Circuitously, happily looping back to the bank side promenade along the Thu Bon river. Sadly I missed what I’m told was an exceptionally beautiful night here last night whilst slumbering on the night bus. It was the ‘Switch Off the Lights for 60 Minutes’ global power saving gesture and the entire city was apparently lit solely by candle lights and the millions of beautiful, rainbow-coloured Chinese candle lanterns that are produced here in Hoi An and bedeck the streets and shops. Hoi An actually has such a similar night once a month on the 14th day of the lunar month; candle boats set adrift on the river and such like but I will not get to witness either of these events. Sad, but Hoi An will burn no less beautifully in my memory for this omission.

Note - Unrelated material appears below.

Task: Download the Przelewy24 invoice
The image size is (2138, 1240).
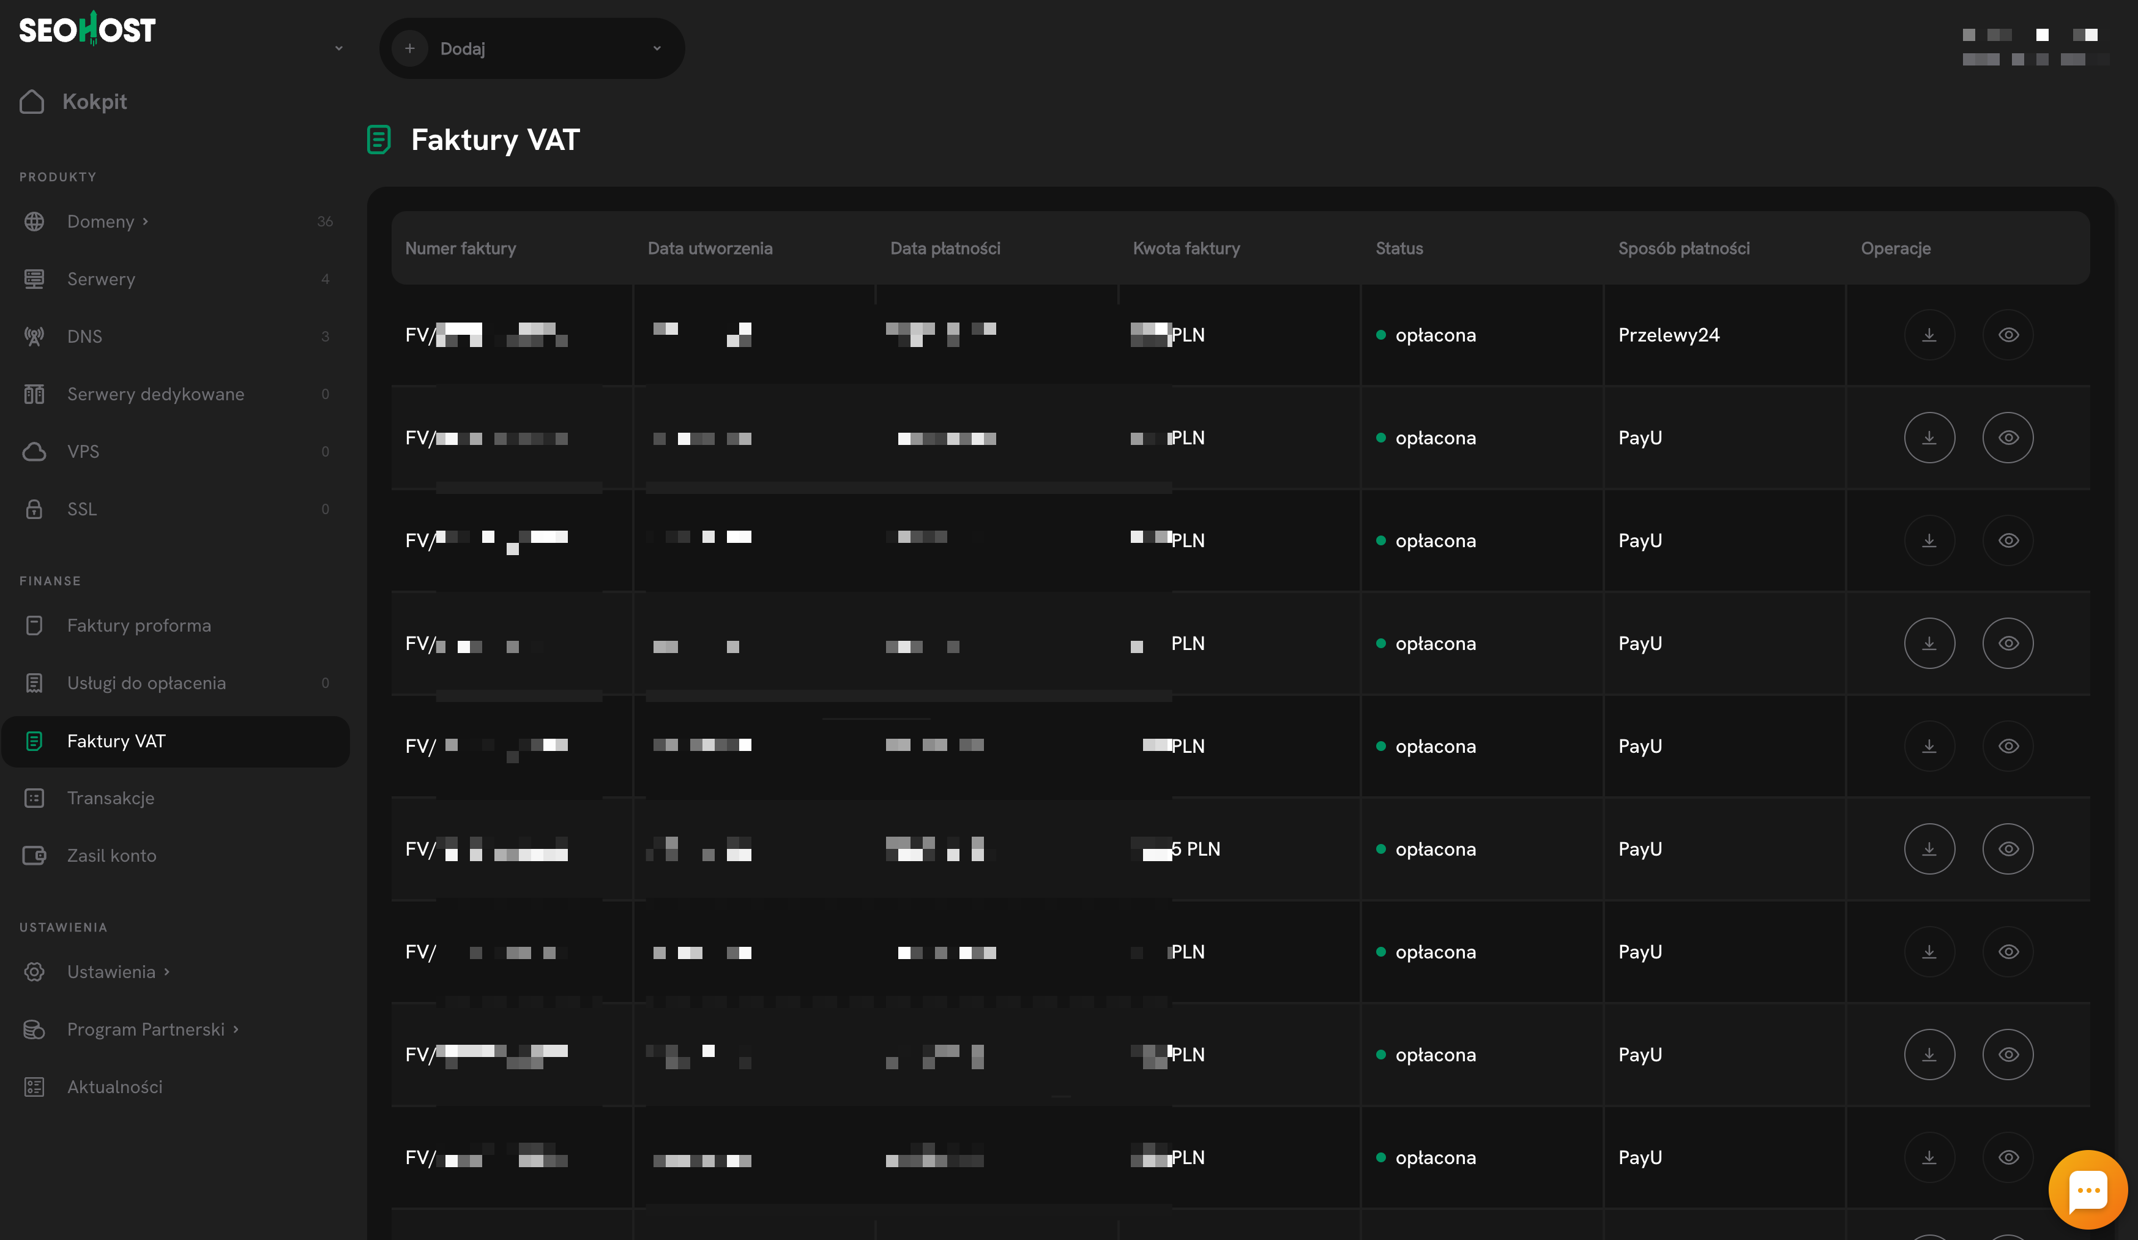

A line of tuk...I mean "rick-shaws"! Ya see, Alice, I'm learning all the while ;P
I have intended to take advantage of Hoi An’s greatest claim to fame. Cheap and excellent bespoke tailoring. Sick to death of not possessing a smart stitch of clothing to my name for 7 months (although self-professedly a little ’smart-phobic’ when at home) I go in search of a tailor recommended to me by an FMF (Five Minute Friend) in Saigon. It takes me an aaaage to find Viet Phi Tailors (not realising they were off the beaten track on the other side of the river) but eventually I do. The skills of its lively, smiling bundle of energy manageress and tailor Lina were effusively enthused to me. I describe what I want and make a few jokes (laced with truth) as to the challenge that my form can present in such situations… I’m not so easy to fit-up for sure.

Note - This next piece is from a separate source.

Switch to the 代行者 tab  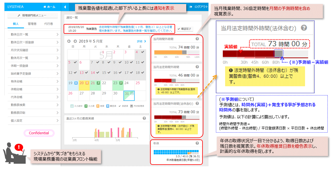tap(48, 24)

One of many fine Chinese pagoda temples tucked into the narrow streets of Hoi An.
But she just laughs at such unnecessary expressions, takes 20 seconds worth of lightening quick tape measurements, top to toe (taken down by her attentive daughter) and sends me smiling on my way. When I pitch up a mere 7 hours later for a trial fitting of what she’s produced everything in trouser and shirt is millimetre and stitch perfect to my form! A f**kin’ miracle!
Spooky! How did she do it?! Not a solitary adjustment required. With double-stitched trousers for $17 and the shirt for $13 (cheaper can be had in Hoi An but in such matters chasing the bottom line is rarely to one‘s benefit I find) I ask for an identical shirt in black, all to be collected the next morning. Perfect!

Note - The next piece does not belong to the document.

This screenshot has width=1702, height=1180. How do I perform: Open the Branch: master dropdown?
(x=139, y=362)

All that’s left for me to do now is relax in one of the many charming bar-restaurants that line the river promenade on either bank and indulge in some of the traditional Hoi An speciality foods.
'White Rose' dumplings. Traditional to Hoi An. "An aesthetic rather than a gastronomic pleasure."
Another plus for the town, a fabulous food culture! I try ‘White Rose’ dumplings. More an aesthetic than a gastronomic pleasure but fine enough. Like everything here, artistic and delicate. With glasses of draught beer for 4,000VND ($0.23) a time (the cheapest in Vietnam) it’s a perfect place to unwind by lantern, candle and star light.